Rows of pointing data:
⟨
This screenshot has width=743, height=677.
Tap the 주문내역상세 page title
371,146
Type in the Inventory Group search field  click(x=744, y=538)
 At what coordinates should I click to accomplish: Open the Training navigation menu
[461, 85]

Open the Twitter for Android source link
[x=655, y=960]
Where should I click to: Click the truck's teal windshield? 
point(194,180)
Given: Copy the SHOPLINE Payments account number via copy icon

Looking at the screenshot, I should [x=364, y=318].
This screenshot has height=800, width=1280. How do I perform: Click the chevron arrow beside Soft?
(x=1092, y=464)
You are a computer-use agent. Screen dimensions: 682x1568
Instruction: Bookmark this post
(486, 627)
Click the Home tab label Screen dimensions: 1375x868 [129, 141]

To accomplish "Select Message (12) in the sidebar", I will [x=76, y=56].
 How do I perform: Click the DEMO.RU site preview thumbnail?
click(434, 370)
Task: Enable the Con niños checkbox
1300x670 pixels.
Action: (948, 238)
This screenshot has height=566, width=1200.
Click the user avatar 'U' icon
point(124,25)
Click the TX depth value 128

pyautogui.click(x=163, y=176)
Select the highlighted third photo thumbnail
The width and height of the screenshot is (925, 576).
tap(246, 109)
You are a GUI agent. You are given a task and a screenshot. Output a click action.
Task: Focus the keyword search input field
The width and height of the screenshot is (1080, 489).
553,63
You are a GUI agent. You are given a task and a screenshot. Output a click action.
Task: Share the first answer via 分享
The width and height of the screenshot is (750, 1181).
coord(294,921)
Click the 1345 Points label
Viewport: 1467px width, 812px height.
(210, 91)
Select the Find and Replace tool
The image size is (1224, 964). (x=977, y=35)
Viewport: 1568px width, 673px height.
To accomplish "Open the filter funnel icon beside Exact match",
⟩
Problem: Output everything from the line containing "At what coordinates" down to the end of the lines, including both ends, reproduced without changes.

Task solution:
 At what coordinates should I click to accomplish: Open the Training navigation menu
[461, 85]

Open the Twitter for Android source link
[x=655, y=960]
Where should I click to: Click the truck's teal windshield? 
point(194,180)
Given: Copy the SHOPLINE Payments account number via copy icon

Looking at the screenshot, I should [x=364, y=318].
This screenshot has height=800, width=1280. How do I perform: Click the chevron arrow beside Soft?
(x=1092, y=464)
You are a computer-use agent. Screen dimensions: 682x1568
Instruction: Bookmark this post
(486, 627)
Click the Home tab label Screen dimensions: 1375x868 [129, 141]

To accomplish "Select Message (12) in the sidebar", I will [x=76, y=56].
 How do I perform: Click the DEMO.RU site preview thumbnail?
click(434, 370)
Task: Enable the Con niños checkbox
1300x670 pixels.
Action: (948, 238)
This screenshot has height=566, width=1200.
Click the user avatar 'U' icon
point(124,25)
Click the TX depth value 128

pyautogui.click(x=163, y=176)
Select the highlighted third photo thumbnail
The width and height of the screenshot is (925, 576).
tap(246, 109)
You are a GUI agent. You are given a task and a screenshot. Output a click action.
Task: Focus the keyword search input field
The width and height of the screenshot is (1080, 489).
553,63
You are a GUI agent. You are given a task and a screenshot. Output a click action.
Task: Share the first answer via 分享
The width and height of the screenshot is (750, 1181).
coord(294,921)
Click the 1345 Points label
Viewport: 1467px width, 812px height.
(210, 91)
Select the Find and Replace tool
The image size is (1224, 964). (x=977, y=35)
Viewport: 1568px width, 673px height.
To accomplish "Open the filter funnel icon beside Exact match",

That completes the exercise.